## WHAT TO WORK ON
Please render every line of the items below as a JSON list of strings, one string per line, leaving out blank lines.

## INPUT FOR THIS TASK

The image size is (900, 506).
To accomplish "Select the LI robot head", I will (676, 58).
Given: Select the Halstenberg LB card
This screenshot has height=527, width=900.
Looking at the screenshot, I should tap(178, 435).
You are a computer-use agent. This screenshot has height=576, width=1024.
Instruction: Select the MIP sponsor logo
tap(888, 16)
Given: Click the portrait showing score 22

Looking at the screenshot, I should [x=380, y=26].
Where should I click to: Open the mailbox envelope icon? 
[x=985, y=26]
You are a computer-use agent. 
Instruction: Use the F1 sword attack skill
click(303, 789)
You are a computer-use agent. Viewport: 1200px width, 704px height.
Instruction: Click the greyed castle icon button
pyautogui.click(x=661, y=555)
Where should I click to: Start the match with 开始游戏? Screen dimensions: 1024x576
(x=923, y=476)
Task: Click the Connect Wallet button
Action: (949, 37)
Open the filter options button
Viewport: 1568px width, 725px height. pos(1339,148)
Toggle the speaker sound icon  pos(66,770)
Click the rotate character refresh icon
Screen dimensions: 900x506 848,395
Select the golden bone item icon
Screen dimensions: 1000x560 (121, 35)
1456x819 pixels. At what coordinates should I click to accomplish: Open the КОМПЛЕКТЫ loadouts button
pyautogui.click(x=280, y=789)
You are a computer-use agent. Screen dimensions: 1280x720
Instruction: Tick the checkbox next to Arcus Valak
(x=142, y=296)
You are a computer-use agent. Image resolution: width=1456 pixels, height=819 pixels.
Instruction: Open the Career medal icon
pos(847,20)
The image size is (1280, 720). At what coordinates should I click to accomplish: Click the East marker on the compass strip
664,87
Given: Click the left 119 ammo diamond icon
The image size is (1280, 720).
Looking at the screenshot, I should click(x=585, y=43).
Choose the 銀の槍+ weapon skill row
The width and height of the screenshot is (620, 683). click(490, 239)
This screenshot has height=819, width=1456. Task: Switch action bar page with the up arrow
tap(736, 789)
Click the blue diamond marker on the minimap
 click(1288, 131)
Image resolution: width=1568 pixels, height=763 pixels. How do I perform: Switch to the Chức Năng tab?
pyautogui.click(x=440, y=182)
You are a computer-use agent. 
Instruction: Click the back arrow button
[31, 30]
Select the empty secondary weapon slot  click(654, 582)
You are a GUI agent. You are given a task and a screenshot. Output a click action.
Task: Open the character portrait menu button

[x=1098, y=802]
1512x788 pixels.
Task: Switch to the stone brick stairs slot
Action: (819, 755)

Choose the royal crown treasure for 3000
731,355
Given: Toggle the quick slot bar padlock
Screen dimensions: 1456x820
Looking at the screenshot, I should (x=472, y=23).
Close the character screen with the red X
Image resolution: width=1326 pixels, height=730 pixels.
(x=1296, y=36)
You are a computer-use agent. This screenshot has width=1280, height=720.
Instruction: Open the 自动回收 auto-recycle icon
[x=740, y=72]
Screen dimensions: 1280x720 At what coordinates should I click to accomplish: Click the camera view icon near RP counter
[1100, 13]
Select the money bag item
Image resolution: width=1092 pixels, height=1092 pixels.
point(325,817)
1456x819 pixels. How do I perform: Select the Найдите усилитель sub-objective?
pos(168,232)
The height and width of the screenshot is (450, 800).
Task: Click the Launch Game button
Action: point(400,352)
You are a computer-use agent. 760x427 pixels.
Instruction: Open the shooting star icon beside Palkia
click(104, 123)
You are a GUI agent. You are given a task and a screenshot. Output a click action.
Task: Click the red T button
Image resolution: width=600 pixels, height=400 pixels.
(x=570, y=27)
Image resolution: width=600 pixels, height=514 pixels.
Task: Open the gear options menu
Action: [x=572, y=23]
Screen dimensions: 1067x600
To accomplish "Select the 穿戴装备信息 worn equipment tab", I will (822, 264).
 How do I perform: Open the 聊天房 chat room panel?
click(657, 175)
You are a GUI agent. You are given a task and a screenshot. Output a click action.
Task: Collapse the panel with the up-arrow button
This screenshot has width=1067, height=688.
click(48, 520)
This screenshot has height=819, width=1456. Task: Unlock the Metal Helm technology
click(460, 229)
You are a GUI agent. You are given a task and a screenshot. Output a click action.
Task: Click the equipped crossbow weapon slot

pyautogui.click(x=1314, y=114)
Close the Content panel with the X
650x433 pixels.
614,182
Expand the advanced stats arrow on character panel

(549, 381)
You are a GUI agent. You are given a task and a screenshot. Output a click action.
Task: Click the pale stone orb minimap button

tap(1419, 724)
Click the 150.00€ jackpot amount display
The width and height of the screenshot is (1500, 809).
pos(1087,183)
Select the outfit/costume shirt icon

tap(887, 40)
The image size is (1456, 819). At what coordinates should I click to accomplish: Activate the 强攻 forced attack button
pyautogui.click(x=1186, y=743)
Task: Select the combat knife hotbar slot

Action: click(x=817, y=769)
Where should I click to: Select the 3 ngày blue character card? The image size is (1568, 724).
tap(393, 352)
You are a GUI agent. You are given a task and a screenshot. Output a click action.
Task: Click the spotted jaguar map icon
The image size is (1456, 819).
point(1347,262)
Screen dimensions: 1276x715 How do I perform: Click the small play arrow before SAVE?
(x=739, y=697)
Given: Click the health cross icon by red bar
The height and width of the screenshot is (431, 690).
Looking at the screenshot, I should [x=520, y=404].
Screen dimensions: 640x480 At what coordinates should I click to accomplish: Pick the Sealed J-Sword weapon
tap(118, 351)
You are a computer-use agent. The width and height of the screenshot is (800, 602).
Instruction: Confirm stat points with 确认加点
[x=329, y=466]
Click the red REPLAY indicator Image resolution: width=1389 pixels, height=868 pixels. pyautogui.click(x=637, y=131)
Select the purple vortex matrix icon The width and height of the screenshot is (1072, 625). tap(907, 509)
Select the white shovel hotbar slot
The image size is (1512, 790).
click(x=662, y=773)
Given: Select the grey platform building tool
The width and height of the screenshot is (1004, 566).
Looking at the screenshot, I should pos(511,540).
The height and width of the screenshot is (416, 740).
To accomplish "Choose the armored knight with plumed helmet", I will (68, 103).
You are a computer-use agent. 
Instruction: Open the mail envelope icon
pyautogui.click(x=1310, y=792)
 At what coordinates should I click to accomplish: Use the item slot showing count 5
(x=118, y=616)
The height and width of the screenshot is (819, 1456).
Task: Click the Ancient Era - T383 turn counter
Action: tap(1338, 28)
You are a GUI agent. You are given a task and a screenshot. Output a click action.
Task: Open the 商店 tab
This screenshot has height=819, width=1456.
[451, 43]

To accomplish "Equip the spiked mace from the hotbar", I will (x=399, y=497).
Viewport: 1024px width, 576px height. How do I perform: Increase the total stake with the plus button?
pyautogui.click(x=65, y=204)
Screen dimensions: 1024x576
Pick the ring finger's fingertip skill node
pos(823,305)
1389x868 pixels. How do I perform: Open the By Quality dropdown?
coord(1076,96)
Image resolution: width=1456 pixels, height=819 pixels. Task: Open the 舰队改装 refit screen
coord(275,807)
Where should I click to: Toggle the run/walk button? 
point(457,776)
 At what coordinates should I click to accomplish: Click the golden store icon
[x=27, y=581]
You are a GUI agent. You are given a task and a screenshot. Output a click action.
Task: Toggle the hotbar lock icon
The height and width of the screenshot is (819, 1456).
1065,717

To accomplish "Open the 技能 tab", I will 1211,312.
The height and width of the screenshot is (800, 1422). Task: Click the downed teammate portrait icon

## FINAL RESULT
[
  "The image size is (900, 506).",
  "To accomplish \"Select the LI robot head\", I will (676, 58).",
  "Given: Select the Halstenberg LB card",
  "This screenshot has height=527, width=900.",
  "Looking at the screenshot, I should tap(178, 435).",
  "You are a computer-use agent. This screenshot has height=576, width=1024.",
  "Instruction: Select the MIP sponsor logo",
  "tap(888, 16)",
  "Given: Click the portrait showing score 22",
  "Looking at the screenshot, I should [x=380, y=26].",
  "Where should I click to: Open the mailbox envelope icon? ",
  "[x=985, y=26]",
  "You are a computer-use agent. ",
  "Instruction: Use the F1 sword attack skill",
  "click(303, 789)",
  "You are a computer-use agent. Viewport: 1200px width, 704px height.",
  "Instruction: Click the greyed castle icon button",
  "pyautogui.click(x=661, y=555)",
  "Where should I click to: Start the match with 开始游戏? Screen dimensions: 1024x576",
  "(x=923, y=476)",
  "Task: Click the Connect Wallet button",
  "Action: (949, 37)",
  "Open the filter options button",
  "Viewport: 1568px width, 725px height. pos(1339,148)",
  "Toggle the speaker sound icon  pos(66,770)",
  "Click the rotate character refresh icon",
  "Screen dimensions: 900x506 848,395",
  "Select the golden bone item icon",
  "Screen dimensions: 1000x560 (121, 35)",
  "1456x819 pixels. At what coordinates should I click to accomplish: Open the КОМПЛЕКТЫ loadouts button",
  "pyautogui.click(x=280, y=789)",
  "You are a computer-use agent. Screen dimensions: 1280x720",
  "Instruction: Tick the checkbox next to Arcus Valak",
  "(x=142, y=296)",
  "You are a computer-use agent. Image resolution: width=1456 pixels, height=819 pixels.",
  "Instruction: Open the Career medal icon",
  "pos(847,20)",
  "The image size is (1280, 720). At what coordinates should I click to accomplish: Click the East marker on the compass strip",
  "664,87",
  "Given: Click the left 119 ammo diamond icon",
  "The image size is (1280, 720).",
  "Looking at the screenshot, I should click(x=585, y=43).",
  "Choose the 銀の槍+ weapon skill row",
  "The width and height of the screenshot is (620, 683). click(490, 239)",
  "This screenshot has height=819, width=1456. Task: Switch action bar page with the up arrow",
  "tap(736, 789)",
  "Click the blue diamond marker on the minimap",
  " click(1288, 131)",
  "Image resolution: width=1568 pixels, height=763 pixels. How do I perform: Switch to the Chức Năng tab?",
  "pyautogui.click(x=440, y=182)",
  "You are a computer-use agent. ",
  "Instruction: Click the back arrow button",
  "[31, 30]",
  "Select the empty secondary weapon slot  click(654, 582)",
  "You are a GUI agent. You are given a task and a screenshot. Output a click action.",
  "Task: Open the character portrait menu button",
  "[x=1098, y=802]",
  "1512x788 pixels.",
  "Task: Switch to the stone brick stairs slot",
  "Action: (819, 755)",
  "Choose the royal crown treasure for 3000",
  "731,355",
  "Given: Toggle the quick slot bar padlock",
  "Screen dimensions: 1456x820",
  "Looking at the screenshot, I should (x=472, y=23).",
  "Close the character screen with the red X",
  "Image resolution: width=1326 pixels, height=730 pixels.",
  "(x=1296, y=36)",
  "You are a computer-use agent. This screenshot has width=1280, height=720.",
  "Instruction: Open the 自动回收 auto-recycle icon",
  "[x=740, y=72]",
  "Screen dimensions: 1280x720 At what coordinates should I click to accomplish: Click the camera view icon near RP counter",
  "[1100, 13]",
  "Select the money bag item",
  "Image resolution: width=1092 pixels, height=1092 pixels.",
  "point(325,817)",
  "1456x819 pixels. How do I perform: Select the Найдите усилитель sub-objective?",
  "pos(168,232)",
  "The height and width of the screenshot is (450, 800).",
  "Task: Click the Launch Game button",
  "Action: point(400,352)",
  "You are a computer-use agent. 760x427 pixels.",
  "Instruction: Open the shooting star icon beside Palkia",
  "click(104, 123)",
  "You are a GUI agent. You are given a task and a screenshot. Output a click action.",
  "Task: Click the red T button",
  "Image resolution: width=600 pixels, height=400 pixels.",
  "(x=570, y=27)",
  "Image resolution: width=600 pixels, height=514 pixels.",
  "Task: Open the gear options menu",
  "Action: [x=572, y=23]",
  "Screen dimensions: 1067x600",
  "To accomplish \"Select the 穿戴装备信息 worn equipment tab\", I will (822, 264).",
  " How do I perform: Open the 聊天房 chat room panel?",
  "click(657, 175)",
  "You are a GUI agent. You are given a task and a screenshot. Output a click action.",
  "Task: Collapse the panel with the up-arrow button",
  "This screenshot has width=1067, height=688.",
  "click(48, 520)",
  "This screenshot has height=819, width=1456. Task: Unlock the Metal Helm technology",
  "click(460, 229)",
  "You are a GUI agent. You are given a task and a screenshot. Output a click action.",
  "Task: Click the equipped crossbow weapon slot",
  "pyautogui.click(x=1314, y=114)",
  "Close the Content panel with the X",
  "650x433 pixels.",
  "614,182",
  "Expand the advanced stats arrow on character panel",
  "(549, 381)",
  "You are a GUI agent. You are given a task and a screenshot. Output a click action.",
  "Task: Click the pale stone orb minimap button",
  "tap(1419, 724)",
  "Click the 150.00€ jackpot amount display",
  "The width and height of the screenshot is (1500, 809).",
  "pos(1087,183)",
  "Select the outfit/costume shirt icon",
  "tap(887, 40)",
  "The image size is (1456, 819). At what coordinates should I click to accomplish: Activate the 强攻 forced attack button",
  "pyautogui.click(x=1186, y=743)",
  "Task: Select the combat knife hotbar slot",
  "Action: click(x=817, y=769)",
  "Where should I click to: Select the 3 ngày blue character card? The image size is (1568, 724).",
  "tap(393, 352)",
  "You are a GUI agent. You are given a task and a screenshot. Output a click action.",
  "Task: Click the spotted jaguar map icon",
  "The image size is (1456, 819).",
  "point(1347,262)",
  "Screen dimensions: 1276x715 How do I perform: Click the small play arrow before SAVE?",
  "(x=739, y=697)",
  "Given: Click the health cross icon by red bar",
  "The height and width of the screenshot is (431, 690).",
  "Looking at the screenshot, I should [x=520, y=404].",
  "Screen dimensions: 640x480 At what coordinates should I click to accomplish: Pick the Sealed J-Sword weapon",
  "tap(118, 351)",
  "You are a computer-use agent. The width and height of the screenshot is (800, 602).",
  "Instruction: Confirm stat points with 确认加点",
  "[x=329, y=466]",
  "Click the red REPLAY indicator Image resolution: width=1389 pixels, height=868 pixels. pyautogui.click(x=637, y=131)",
  "Select the purple vortex matrix icon The width and height of the screenshot is (1072, 625). tap(907, 509)",
  "Select the white shovel hotbar slot",
  "The image size is (1512, 790).",
  "click(x=662, y=773)",
  "Given: Select the grey platform building tool",
  "The width and height of the screenshot is (1004, 566).",
  "Looking at the screenshot, I should pos(511,540).",
  "The height and width of the screenshot is (416, 740).",
  "To accomplish \"Choose the armored knight with plumed helmet\", I will (68, 103).",
  "You are a computer-use agent. ",
  "Instruction: Open the mail envelope icon",
  "pyautogui.click(x=1310, y=792)",
  " At what coordinates should I click to accomplish: Use the item slot showing count 5",
  "(x=118, y=616)",
  "The height and width of the screenshot is (819, 1456).",
  "Task: Click the Ancient Era - T383 turn counter",
  "Action: tap(1338, 28)",
  "You are a GUI agent. You are given a task and a screenshot. Output a click action.",
  "Task: Open the 商店 tab",
  "This screenshot has height=819, width=1456.",
  "[451, 43]",
  "To accomplish \"Equip the spiked mace from the hotbar\", I will (x=399, y=497).",
  "Viewport: 1024px width, 576px height. How do I perform: Increase the total stake with the plus button?",
  "pyautogui.click(x=65, y=204)",
  "Screen dimensions: 1024x576",
  "Pick the ring finger's fingertip skill node",
  "pos(823,305)",
  "1389x868 pixels. How do I perform: Open the By Quality dropdown?",
  "coord(1076,96)",
  "Image resolution: width=1456 pixels, height=819 pixels. Task: Open the 舰队改装 refit screen",
  "coord(275,807)",
  "Where should I click to: Toggle the run/walk button? ",
  "point(457,776)",
  " At what coordinates should I click to accomplish: Click the golden store icon",
  "[x=27, y=581]",
  "You are a GUI agent. You are given a task and a screenshot. Output a click action.",
  "Task: Toggle the hotbar lock icon",
  "The height and width of the screenshot is (819, 1456).",
  "1065,717",
  "To accomplish \"Open the 技能 tab\", I will 1211,312.",
  "The height and width of the screenshot is (800, 1422). Task: Click the downed teammate portrait icon"
]